■ **Task description**:
Please repeat only the stretch of records running from the first line through the line that contains "Контакт (809, 97)".

Saved data entries:

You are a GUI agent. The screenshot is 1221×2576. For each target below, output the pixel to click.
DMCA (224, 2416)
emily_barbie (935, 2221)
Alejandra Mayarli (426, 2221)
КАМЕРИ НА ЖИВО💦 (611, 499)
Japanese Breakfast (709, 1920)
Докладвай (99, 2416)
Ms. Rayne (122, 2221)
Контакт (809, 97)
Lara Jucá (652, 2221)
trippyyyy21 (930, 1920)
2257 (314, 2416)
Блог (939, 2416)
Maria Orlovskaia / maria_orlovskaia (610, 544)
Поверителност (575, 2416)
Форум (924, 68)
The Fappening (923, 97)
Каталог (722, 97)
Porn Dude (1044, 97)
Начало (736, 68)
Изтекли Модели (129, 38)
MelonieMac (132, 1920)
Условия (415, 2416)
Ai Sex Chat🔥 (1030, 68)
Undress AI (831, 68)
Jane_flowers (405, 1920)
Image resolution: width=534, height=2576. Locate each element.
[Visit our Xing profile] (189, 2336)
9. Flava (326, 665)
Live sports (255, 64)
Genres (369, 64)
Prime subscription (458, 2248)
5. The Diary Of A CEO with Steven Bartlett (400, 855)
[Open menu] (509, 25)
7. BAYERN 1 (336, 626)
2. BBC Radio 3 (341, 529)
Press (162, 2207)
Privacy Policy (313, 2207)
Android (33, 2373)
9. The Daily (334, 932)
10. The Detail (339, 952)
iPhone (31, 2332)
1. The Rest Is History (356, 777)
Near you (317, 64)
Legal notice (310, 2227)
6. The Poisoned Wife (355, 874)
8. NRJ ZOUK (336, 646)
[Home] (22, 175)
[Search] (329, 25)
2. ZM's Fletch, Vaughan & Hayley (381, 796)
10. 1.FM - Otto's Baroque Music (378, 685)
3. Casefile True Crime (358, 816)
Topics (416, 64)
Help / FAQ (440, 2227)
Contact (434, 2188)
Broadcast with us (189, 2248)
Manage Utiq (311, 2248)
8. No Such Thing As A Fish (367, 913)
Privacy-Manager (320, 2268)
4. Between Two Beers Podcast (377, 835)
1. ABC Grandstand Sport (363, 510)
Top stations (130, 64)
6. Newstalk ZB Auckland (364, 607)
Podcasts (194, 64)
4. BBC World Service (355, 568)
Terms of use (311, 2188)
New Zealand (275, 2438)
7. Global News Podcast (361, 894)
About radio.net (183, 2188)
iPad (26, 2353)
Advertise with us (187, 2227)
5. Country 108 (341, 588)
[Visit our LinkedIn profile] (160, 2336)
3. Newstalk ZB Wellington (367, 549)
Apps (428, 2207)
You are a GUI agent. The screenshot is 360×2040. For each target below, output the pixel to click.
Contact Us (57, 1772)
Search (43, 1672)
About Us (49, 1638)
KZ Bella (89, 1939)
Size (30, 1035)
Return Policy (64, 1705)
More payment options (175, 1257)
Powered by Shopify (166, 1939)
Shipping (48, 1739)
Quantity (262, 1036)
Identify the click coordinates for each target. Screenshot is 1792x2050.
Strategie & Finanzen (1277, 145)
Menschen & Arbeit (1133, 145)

■ **Your solution**:
You are a GUI agent. The screenshot is 1221×2576. For each target below, output the pixel to click.
DMCA (224, 2416)
emily_barbie (935, 2221)
Alejandra Mayarli (426, 2221)
КАМЕРИ НА ЖИВО💦 (611, 499)
Japanese Breakfast (709, 1920)
Докладвай (99, 2416)
Ms. Rayne (122, 2221)
Контакт (809, 97)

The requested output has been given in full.